"Here, I'm coming along with you," said the circus-man. "I want another pipe, and a walk'll do me good. You needn't talk to me unless you like."

Our spirits rose to their wonted level again. The way had seemed so long, the outside world so dark and eerie, after the bright warm room and the highly-coloured beast-book. But a walk with a real Man—why, that was a treat in itself! We set off briskly, the Man in the middle. I looked up at him and wondered whether I should ever live to smoke a big pipe with that careless sort of majesty! But Charlotte, whose young mind was not set on tobacco as a possible goal, made herself heard from the other side.

"Now, then," she said, "tell us a story, please, won't you?"

The Man sighed heavily and looked about him. "I knew it," he groaned. "I knew I should have to tell a story. Oh, why did I leave my pleasant fireside? Well, I will tell you a story. Only let me think a minute."

So he thought a minute, and then he told us this story.
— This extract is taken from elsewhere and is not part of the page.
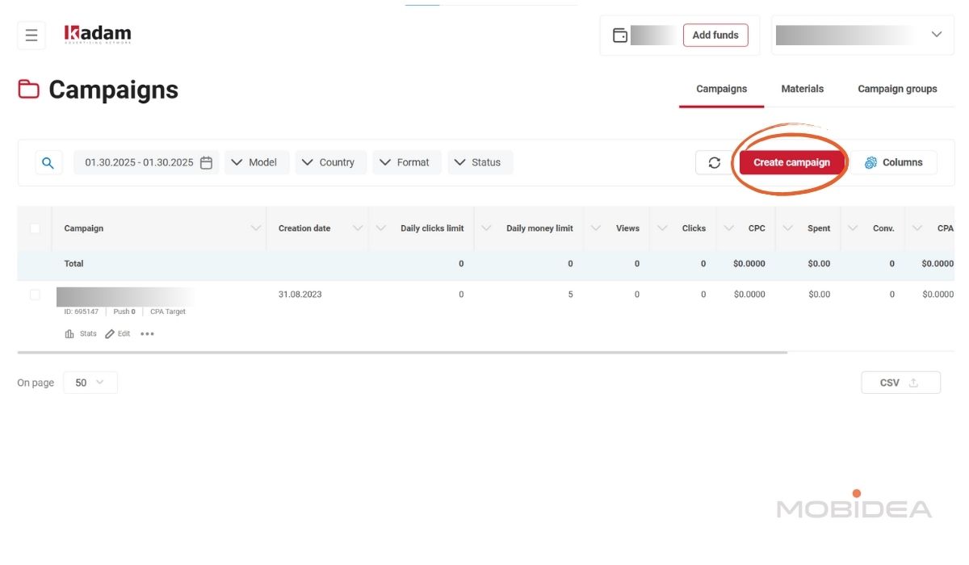This screenshot has height=565, width=969.
Task: Click the wallet balance icon
Action: click(620, 36)
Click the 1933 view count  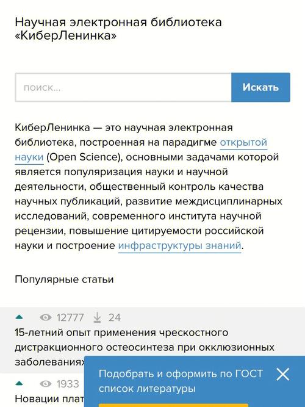click(x=68, y=384)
Long ago—might have been hundreds of years ago—in a cottage half-way between this village and yonder shoulder of the Downs up there, a shepherd lived with his wife and their little son. Now the shepherd spent his days—and at certain times of the year his nights too—up on the wide ocean-bosom of the Downs, with only the sun and the stars and the sheep for company, and the friendly chattering world of men and women far out of sight and hearing. But his little son, when he wasn't helping his father, and often when he was as well, spent much of his time buried in big volumes that he borrowed from the affable gentry and interested parsons of the country round about. And his parents were very fond of him, and rather proud of him too, though they didn't let on in his hearing, so he was left to go his own way and read as much as he liked; and instead of frequently getting a cuff on the side of the head, as might very well have happened to him, he was treated more or less as an equal by his parents, who sensibly thought it a very fair division of labour that they should supply the practical knowledge, and he the book-learning. They knew that book-learning often came in useful at a pinch, in spite of what their neighbours said. What the Boy chiefly dabbled in was natural history and fairy-tales, and he just took them as they came, in a sandwichy sort of way, without making any distinctions; and really his course of reading strikes one as rather sensible.
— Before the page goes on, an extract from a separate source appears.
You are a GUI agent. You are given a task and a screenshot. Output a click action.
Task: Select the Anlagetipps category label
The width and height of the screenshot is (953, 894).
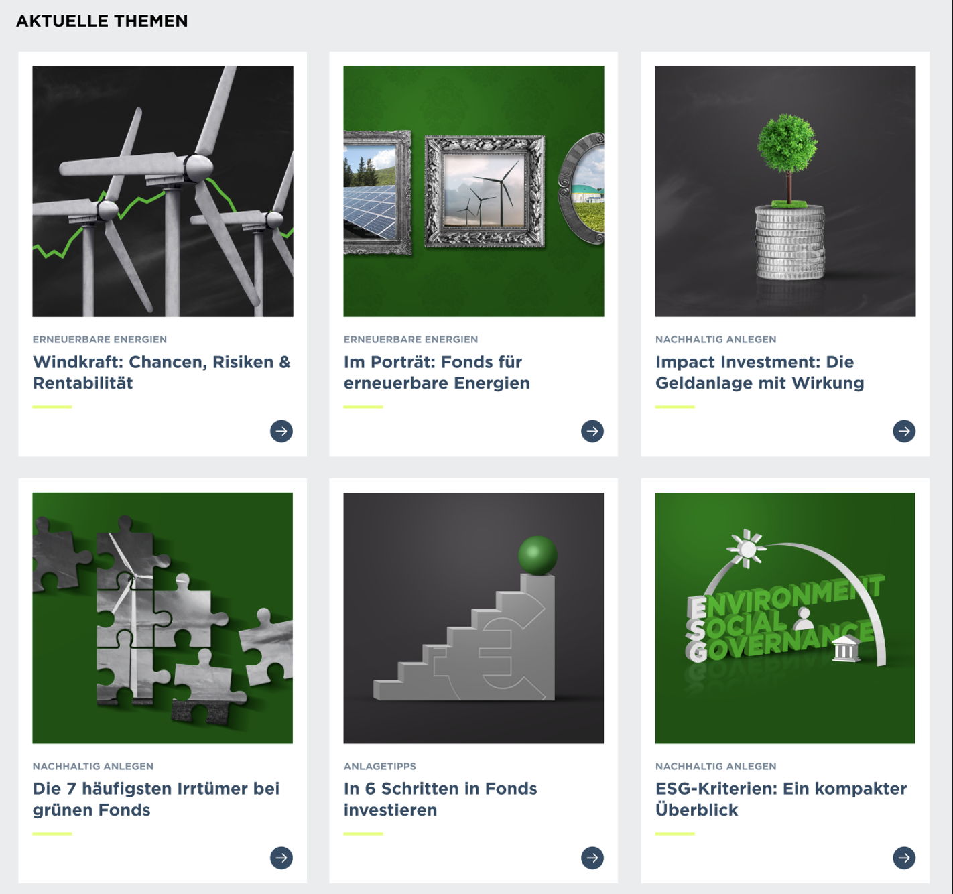[380, 766]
One evening the shepherd, who for some nights past had been disturbed and preoccupied, and off his usual mental balance, came home all of a tremble, and, sitting down at the table where his wife and son were peacefully employed, she with her seam, he in following out the adventures of the Giant with no Heart in his Body, exclaimed with much agitation:

"It's all up with me, Maria! Never no more can I go up on them there Downs, was it ever so!"

"Now don't you take on like that," said his wife, who was a very sensible woman: "but tell us all about it first, whatever it is as has given you this shake-up, and then me and you and the son here, between us, we ought to be able to get to the bottom of it!"